Non mi addentro nella disamina del singolo brano, cercando di rendere l'idea del complesso. L'inizio difficile e nello stesso tempo travolgente, ci ha regalato tre perle di In Absentia: Blackest Eyes, Sound of Muzak e Gravity Eyelids; niente da dire se non un inopportuno riarrangiamento delle voci in Sound of Muzak, che, personalmente, non e' piaciuto.

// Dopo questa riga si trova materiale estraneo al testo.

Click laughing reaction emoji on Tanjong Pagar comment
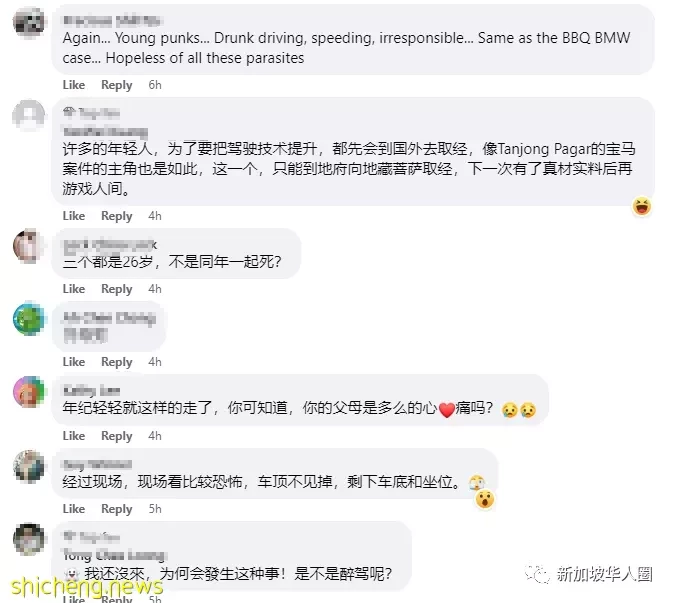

Il concerto si e' poi sviluppato con brani della vecchia produzione, inframezzati da brani di In Absentia, eseguiti con un sound attuale e piuttosto “duro”.
Particolarmente toccanti Russian on Ice e Haertattack In A Lay By.
Primo bis con con un'ottima esecuzione della spelendida Trains a cui e' seguita una celebrale Dark Matter.
Ritorno sul palco per concludere definitivamente la performance con una stupenda Tinto Brass.
Un concerto di ottima fattura, una band di ottimi musicisti, ma di buoni comprimari, che, manco a dirlo, ruota attorno alla figura di Wilson, che guida, dirige e attrae magneticamente il gruppo e il pubblico; psicheledia del 2000 che prosegue, con continuita', il messaggio musicale dei grandi innovatori degli anni 70.
Difetti: probabilmente un tentativo troppo spinto di riarrangiare il brani, che, in alcuni casi, non ha centrato l'obiettivo che forse Wilson si poneva e la durezza dei suoni, in alcuni momenti puttosto freddi ed esasperatamente metallici.
Per concludere show di altissimo livello musicale e tecnico, dove forse e' mancato il “brivido” continuo; comunque una spledida serata, in uno splendido personale momento, che e' stato accompagnato da miglior veicolo per la trasmissione di sensazioni e sentimenti.